Note
Go to the end to download the full example code
Linking KeOps with GPytorch
Out-of-the-box, KeOps only provides limited support for
Kriging
or Gaussian process regression:
the KernelSolve
operator
implements a conjugate gradient solver for kernel linear systems…
and that’s about it.
Fortunately though, KeOps can easily be used
as a scalable GPU backend for versatile, high-level libraries such
as GPytorch: in this notebook,
we show how to plug KeOps’ pykeops.torch.LazyTensor
within the first regression tutorial
of GPytorch’s documentation.
Due to hard-coded constraints within the structure of GPytorch, the syntax presented below is pretty verbose… But we’re working on it! Needless to say, feel free to let us know if you encounter any unexpected behavior with this experimental KeOps-GPytorch interface.
Note
The GPytorch team has now integrated explicit KeOps kernels within their repository: they are documented in this tutorial and make the handcrafted example below somewhat obsolete.
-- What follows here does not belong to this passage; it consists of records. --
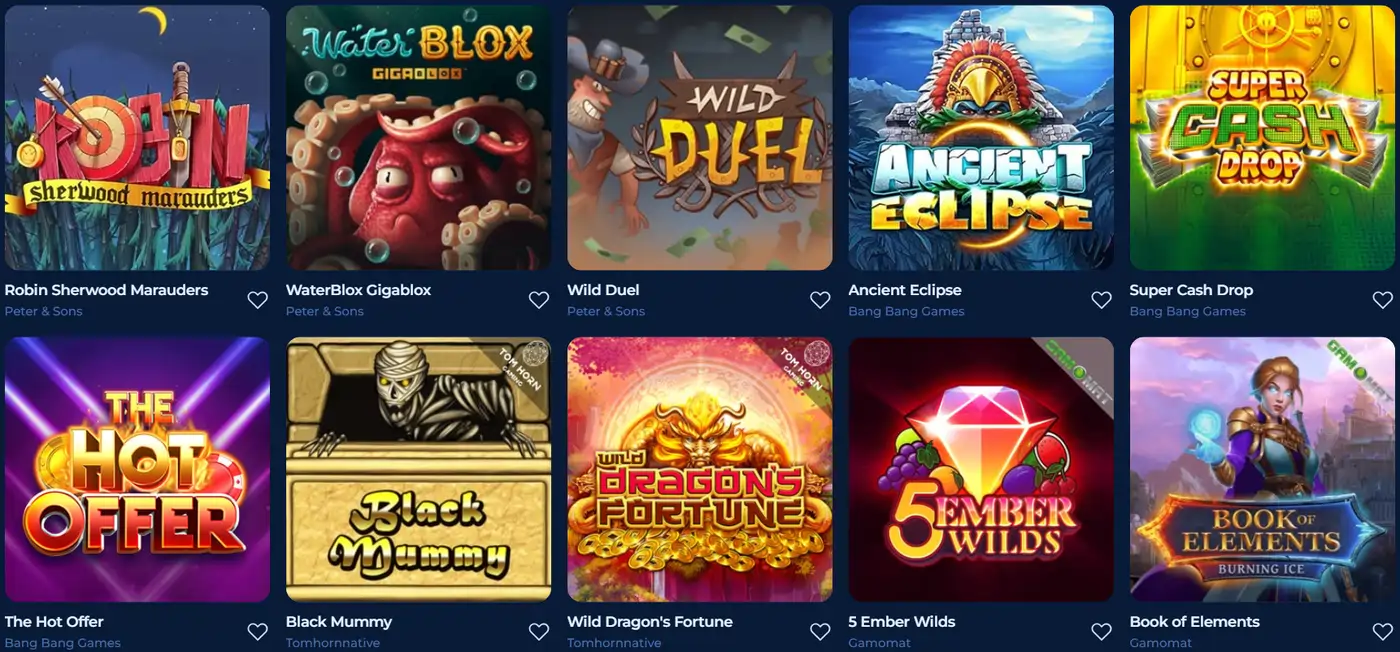This screenshot has height=652, width=1400.
Task: Open the WaterBlox Gigablox game thumbnail
Action: 418,138
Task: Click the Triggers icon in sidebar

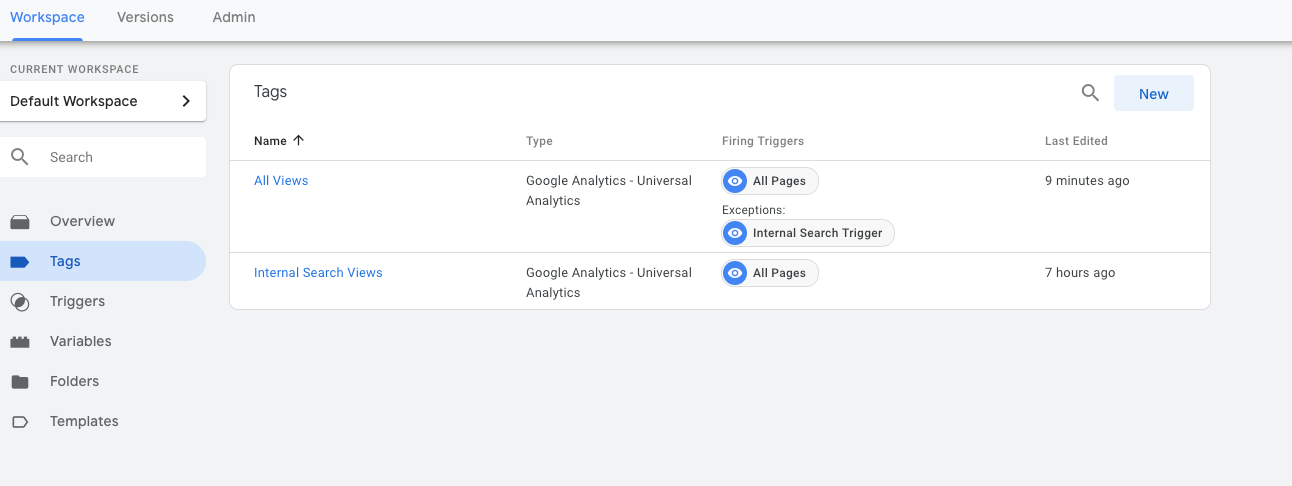Action: [20, 302]
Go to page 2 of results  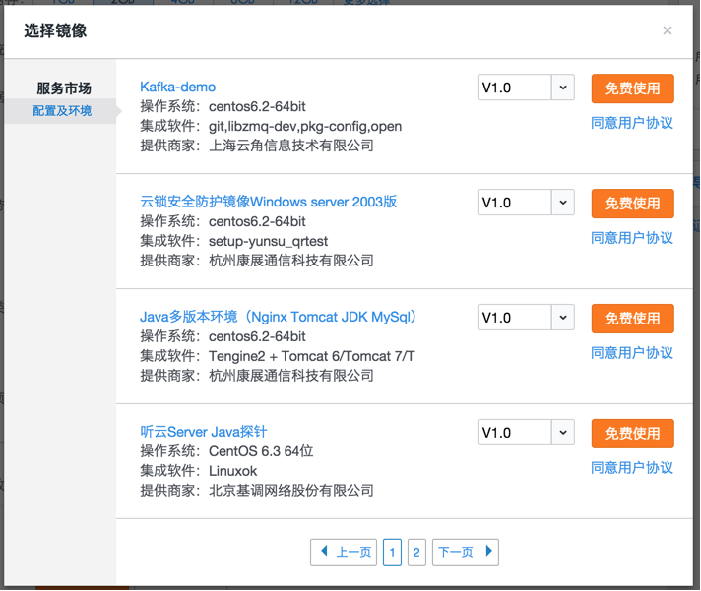(417, 552)
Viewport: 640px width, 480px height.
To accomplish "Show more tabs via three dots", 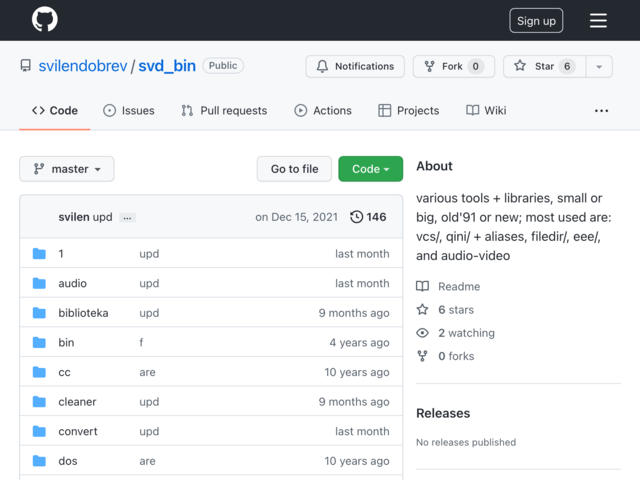I will (x=601, y=111).
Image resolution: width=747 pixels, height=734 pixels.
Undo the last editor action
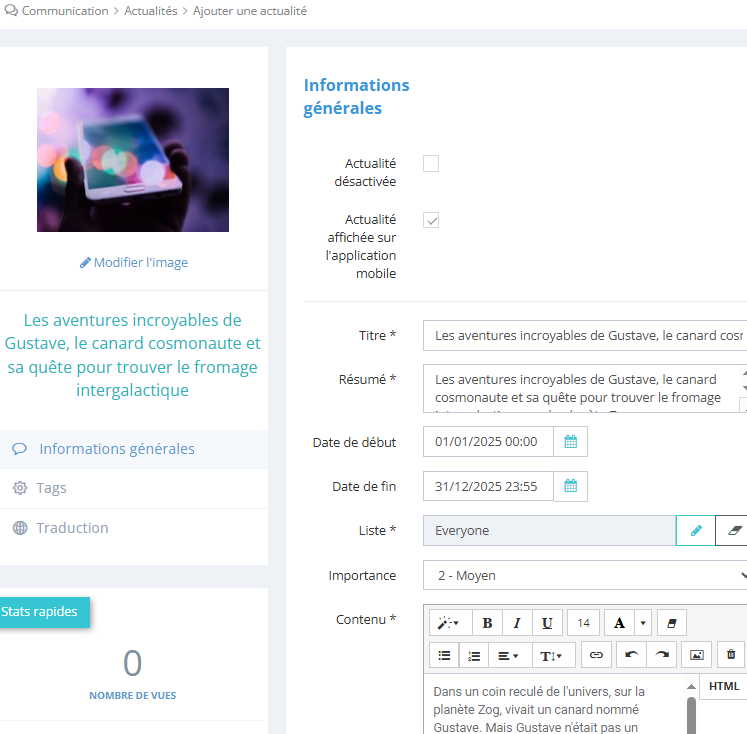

Nevertheless, we keep this page online for the sake of completeness: it may be useful to advanced users who wish to use custom KeOps kernels with GPytorch.
Setup
Standard imports, including gpytorch:
import gpytorch
import math
import torch
from matplotlib import pyplot as plt
use_cuda = torch.cuda.is_available()
dtype = torch.cuda.FloatTensor if use_cuda else torch.FloatTensor
We generate a toy dataset: some regularly spaced samples on the unit interval, and a sinusoid signal corrupted by a small Gaussian noise.
N = 1000 if use_cuda else 100
train_x = torch.linspace(0, 1, N).type(dtype)
train_y = torch.sin(train_x * (2 * math.pi)) + 0.2 * torch.randn(train_x.size()).type(
dtype
)
Defining a new KeOps RBF kernel
Internally, GPytorch relies on LazyTensors
parameterized by explicit torch Tensors - and nothing else.
To let GPytorch use our KeOps CUDA routines, we should thus create
a new class of gpytorch.lazy.LazyTensor
, encoding an implicit
kernel matrix built from raw point clouds x_i and y_j.
Note
Ideally, we’d like to be able to export KeOps LazyTensors directly as GPytorch objects, but the reliance of the latter’s internal engine on explicit torch.Tensor variables is a hurdle that we could not bypass easily. Working on this problem with the GPytorch team, we hope to provide a simpler interface in future releases.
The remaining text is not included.